A system of connected hash values is used as computation load, akin to a blockchain. Each processing step is embodied into a node, with a hash value computed by combining all predecessor nodes. Connectivity is represented as bidirectional pointer links, each nodes knows its predecessors and successors (if any), while the maximum fan out or fan in and the total number of nodes is limited statically. All nodes are placed into a single pre-allocated memory block and always processed in ascending dependency order. The result hash from complete processing can thus be computed by a single linear pass over all nodes; yet alternatively each node can be scheduled as an individual computation job, which obviously requires that it's predecessor nodes have already been computed, otherwise the resulting hash will not match up with expectation. If significant per-node computation time is required, an artificial computational load can be generated, controlled by a weight setting computed for each node.
The topology of connectivity is generated randomly, yet completely deterministic through configurable control functions driven by each node's (hash)value. This way, each node can optionally fork out to several successor nodes, but can also reduce and combine its predecessor nodes; additionally, new chains can be spawned (to simulate the effect of data loading Jobs without predecessor) and chains can be deliberately pruned, possibly splitting the computation into several disjoint sub-graphs. Anyway, the computation always begins with the root node, establishes the node links and marks each open end as an exit node — until all the nodes in the pre-allocated node space were visited. Hash values of all exit nodes will be combined into one characteristic hash for the graph, The probabilistic rules controlling the topology can be configured using the lib::RandomDraw component, allowing either just to set a fixed probability or to define elaborate dynamic configurations based on the graph height or node connectivity properties.

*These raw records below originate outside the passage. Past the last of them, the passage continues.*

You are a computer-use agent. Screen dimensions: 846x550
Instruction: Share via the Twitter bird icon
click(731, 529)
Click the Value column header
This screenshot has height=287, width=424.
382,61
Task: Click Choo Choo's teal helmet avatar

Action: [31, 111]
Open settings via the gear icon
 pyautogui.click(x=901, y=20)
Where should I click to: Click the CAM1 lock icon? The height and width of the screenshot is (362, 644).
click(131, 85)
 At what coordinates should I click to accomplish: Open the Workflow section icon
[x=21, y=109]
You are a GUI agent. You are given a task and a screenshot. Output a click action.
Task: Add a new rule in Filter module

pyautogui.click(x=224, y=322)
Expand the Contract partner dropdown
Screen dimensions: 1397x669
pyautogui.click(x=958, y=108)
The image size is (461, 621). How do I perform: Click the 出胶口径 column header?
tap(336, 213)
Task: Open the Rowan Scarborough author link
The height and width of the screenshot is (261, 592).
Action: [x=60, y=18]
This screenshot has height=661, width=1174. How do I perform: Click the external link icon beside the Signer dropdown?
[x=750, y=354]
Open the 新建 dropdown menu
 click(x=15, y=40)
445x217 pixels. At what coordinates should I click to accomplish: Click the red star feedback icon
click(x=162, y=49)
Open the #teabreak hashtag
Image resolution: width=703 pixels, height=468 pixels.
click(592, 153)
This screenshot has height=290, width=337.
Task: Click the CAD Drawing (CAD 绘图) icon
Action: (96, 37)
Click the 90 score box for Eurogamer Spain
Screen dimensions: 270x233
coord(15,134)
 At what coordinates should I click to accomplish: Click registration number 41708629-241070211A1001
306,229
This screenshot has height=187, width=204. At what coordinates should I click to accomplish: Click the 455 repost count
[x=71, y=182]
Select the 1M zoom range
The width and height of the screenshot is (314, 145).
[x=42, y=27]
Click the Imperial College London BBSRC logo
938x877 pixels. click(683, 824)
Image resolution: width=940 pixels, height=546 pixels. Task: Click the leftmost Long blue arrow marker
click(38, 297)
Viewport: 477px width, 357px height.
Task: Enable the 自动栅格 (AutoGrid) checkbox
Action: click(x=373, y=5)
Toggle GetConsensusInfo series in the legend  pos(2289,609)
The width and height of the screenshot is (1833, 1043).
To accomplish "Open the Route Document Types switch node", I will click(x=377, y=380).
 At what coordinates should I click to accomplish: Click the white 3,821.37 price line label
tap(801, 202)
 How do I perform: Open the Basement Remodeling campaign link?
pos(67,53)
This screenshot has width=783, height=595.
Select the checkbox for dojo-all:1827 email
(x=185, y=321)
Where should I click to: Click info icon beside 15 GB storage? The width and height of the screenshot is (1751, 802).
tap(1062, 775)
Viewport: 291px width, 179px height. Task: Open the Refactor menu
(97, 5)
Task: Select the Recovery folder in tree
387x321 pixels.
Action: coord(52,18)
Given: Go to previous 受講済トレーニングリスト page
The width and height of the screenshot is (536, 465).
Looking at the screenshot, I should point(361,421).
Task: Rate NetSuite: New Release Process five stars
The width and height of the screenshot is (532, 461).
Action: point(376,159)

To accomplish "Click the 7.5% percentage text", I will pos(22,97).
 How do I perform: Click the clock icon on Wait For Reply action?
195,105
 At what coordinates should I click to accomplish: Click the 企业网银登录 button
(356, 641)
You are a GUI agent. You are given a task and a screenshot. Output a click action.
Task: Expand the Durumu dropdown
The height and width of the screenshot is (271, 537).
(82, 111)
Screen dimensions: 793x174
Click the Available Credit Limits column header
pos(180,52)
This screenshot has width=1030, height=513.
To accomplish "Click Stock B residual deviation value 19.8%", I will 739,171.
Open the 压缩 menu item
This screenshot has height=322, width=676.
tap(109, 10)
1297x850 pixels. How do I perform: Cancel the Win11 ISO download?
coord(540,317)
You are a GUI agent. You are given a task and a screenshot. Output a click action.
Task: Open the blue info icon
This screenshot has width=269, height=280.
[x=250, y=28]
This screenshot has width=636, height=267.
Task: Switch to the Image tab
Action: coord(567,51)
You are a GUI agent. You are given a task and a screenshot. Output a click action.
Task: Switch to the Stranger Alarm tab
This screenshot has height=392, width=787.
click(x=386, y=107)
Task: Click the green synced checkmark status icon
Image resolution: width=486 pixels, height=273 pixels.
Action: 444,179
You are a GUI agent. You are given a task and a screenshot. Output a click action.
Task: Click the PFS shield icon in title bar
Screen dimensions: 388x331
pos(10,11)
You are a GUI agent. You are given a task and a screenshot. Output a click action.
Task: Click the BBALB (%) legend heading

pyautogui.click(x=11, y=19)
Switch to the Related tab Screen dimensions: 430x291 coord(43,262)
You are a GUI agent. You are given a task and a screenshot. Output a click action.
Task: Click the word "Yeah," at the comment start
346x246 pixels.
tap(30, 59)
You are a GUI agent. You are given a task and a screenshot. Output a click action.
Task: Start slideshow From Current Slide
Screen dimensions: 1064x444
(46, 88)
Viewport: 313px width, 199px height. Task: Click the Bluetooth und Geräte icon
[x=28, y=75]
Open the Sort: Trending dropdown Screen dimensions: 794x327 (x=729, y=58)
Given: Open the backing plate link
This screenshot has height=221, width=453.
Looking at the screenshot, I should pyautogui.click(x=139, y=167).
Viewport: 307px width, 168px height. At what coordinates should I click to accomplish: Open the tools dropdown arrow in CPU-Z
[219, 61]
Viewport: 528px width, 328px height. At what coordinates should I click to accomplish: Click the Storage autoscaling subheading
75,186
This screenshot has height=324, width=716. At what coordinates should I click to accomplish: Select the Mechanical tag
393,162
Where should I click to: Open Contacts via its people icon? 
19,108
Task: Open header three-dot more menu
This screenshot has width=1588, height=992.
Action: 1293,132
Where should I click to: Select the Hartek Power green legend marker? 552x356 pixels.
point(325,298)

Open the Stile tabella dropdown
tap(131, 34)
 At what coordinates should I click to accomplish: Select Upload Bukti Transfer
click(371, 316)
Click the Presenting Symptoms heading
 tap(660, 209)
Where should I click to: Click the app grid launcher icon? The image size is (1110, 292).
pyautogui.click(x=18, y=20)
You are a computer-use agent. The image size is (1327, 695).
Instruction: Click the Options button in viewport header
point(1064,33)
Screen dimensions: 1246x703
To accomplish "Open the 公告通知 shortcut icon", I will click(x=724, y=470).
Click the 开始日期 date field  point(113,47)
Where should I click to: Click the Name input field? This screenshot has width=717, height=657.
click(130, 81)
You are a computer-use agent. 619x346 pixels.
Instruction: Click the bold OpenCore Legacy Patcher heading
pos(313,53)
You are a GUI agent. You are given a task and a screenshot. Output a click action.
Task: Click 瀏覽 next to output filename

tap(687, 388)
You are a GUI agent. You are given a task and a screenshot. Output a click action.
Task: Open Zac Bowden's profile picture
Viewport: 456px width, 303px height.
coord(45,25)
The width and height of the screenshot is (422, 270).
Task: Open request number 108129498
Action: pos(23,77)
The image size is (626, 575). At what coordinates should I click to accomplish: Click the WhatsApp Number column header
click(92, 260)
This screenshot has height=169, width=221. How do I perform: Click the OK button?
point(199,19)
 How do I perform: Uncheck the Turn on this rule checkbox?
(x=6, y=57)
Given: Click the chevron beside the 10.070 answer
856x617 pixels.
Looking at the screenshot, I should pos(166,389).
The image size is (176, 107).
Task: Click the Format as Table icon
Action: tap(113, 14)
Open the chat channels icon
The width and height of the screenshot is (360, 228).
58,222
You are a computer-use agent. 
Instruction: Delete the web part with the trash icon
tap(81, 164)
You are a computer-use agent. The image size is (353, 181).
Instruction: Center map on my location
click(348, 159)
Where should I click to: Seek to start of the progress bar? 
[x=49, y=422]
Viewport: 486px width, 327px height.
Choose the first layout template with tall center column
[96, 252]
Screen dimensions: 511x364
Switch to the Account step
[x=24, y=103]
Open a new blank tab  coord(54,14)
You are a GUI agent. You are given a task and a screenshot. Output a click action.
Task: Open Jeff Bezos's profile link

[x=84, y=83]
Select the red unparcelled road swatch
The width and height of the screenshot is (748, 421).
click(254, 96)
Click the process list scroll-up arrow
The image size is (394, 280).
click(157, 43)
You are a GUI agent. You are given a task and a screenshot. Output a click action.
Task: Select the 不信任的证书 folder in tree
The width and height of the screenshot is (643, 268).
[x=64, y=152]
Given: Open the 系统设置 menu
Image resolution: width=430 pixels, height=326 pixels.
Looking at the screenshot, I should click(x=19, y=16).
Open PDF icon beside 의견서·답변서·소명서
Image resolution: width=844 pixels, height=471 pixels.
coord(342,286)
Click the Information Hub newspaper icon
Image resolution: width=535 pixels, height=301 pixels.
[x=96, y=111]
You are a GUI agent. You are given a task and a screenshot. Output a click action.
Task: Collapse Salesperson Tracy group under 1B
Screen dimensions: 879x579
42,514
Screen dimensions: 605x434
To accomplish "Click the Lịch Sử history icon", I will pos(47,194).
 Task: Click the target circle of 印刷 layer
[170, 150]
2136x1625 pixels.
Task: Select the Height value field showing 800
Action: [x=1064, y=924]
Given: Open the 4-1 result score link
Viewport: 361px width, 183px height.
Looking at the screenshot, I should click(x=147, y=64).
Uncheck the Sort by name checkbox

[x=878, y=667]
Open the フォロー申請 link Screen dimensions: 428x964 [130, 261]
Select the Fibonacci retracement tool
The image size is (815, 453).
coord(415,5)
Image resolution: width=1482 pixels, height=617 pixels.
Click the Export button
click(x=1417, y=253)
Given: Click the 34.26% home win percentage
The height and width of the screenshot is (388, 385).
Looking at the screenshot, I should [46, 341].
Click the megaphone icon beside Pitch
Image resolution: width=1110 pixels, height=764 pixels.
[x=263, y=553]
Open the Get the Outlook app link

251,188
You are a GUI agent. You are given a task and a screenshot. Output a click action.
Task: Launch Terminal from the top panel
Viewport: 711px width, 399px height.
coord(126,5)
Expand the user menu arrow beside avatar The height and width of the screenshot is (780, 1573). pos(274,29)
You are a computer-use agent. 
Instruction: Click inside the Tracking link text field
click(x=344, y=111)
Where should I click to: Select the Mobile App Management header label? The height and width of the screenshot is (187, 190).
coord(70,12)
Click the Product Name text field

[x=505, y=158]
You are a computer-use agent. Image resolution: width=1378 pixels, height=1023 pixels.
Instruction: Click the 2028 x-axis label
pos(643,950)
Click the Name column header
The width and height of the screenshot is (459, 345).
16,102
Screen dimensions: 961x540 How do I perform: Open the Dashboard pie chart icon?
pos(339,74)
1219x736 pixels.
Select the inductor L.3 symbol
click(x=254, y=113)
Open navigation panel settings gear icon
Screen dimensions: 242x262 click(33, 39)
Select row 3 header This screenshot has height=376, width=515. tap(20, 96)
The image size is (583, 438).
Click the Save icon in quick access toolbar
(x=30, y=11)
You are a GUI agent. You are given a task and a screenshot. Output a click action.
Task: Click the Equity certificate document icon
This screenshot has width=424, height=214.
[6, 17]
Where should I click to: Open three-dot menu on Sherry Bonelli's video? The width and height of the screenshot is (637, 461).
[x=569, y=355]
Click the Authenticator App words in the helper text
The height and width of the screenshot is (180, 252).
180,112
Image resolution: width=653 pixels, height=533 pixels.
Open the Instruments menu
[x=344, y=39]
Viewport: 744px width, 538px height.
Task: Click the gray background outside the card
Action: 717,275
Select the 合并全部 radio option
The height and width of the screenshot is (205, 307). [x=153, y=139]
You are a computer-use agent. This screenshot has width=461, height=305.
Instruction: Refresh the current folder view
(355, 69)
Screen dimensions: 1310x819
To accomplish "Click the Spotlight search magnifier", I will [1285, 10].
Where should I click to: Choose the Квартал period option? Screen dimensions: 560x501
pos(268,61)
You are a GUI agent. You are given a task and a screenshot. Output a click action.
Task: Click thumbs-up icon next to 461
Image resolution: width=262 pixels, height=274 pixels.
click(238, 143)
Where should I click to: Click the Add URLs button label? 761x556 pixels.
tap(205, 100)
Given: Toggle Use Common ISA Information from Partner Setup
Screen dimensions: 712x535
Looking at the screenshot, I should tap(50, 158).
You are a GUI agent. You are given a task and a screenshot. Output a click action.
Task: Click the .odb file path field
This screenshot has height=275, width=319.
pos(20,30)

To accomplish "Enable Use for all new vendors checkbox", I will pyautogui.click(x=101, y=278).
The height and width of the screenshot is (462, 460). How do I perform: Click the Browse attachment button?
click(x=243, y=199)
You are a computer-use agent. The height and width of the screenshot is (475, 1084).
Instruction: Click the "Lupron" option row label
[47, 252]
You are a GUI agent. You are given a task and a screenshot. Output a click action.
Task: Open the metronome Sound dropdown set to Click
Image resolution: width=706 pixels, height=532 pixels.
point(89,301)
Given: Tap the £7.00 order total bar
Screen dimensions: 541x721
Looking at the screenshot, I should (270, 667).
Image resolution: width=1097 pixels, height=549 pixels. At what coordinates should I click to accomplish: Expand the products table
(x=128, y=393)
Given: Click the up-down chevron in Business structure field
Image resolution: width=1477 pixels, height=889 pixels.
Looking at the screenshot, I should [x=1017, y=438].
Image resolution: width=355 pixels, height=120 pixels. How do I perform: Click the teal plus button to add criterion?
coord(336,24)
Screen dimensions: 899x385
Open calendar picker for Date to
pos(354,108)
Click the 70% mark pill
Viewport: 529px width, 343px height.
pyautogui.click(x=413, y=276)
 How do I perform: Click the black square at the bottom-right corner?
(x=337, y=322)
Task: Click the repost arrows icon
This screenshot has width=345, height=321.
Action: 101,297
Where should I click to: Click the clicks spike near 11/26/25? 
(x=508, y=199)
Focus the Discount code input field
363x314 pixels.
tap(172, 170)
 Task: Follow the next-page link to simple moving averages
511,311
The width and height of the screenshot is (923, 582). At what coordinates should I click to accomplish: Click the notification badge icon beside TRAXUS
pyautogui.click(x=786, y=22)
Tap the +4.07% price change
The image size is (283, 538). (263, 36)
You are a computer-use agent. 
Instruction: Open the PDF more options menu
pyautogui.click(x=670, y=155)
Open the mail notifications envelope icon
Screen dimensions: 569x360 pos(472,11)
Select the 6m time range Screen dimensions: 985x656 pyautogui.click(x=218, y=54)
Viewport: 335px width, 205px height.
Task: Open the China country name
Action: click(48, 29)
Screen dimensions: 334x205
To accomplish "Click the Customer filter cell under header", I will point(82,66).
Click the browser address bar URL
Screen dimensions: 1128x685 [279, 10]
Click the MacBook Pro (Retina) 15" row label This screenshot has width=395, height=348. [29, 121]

A TestChainLoad instance is created with predetermined maximum fan factor and a fixed number of nodes, which are immediately allocated and initialised. Using builder notation, control functions can then be configured. The topology generation then traverses the nodes, starting with the seed value from the root node, and establishes the complete node connectivity. After this priming, the expected result hash should be retrieved. The node structure can then be traversed or scheduled as Render Jobs.
A special use case is not to build any topology, rather only #setWeight(). All nodes ** will then be at level-0 and scheduled at t=0, causing the scheduler to process best effort in arbitrary order.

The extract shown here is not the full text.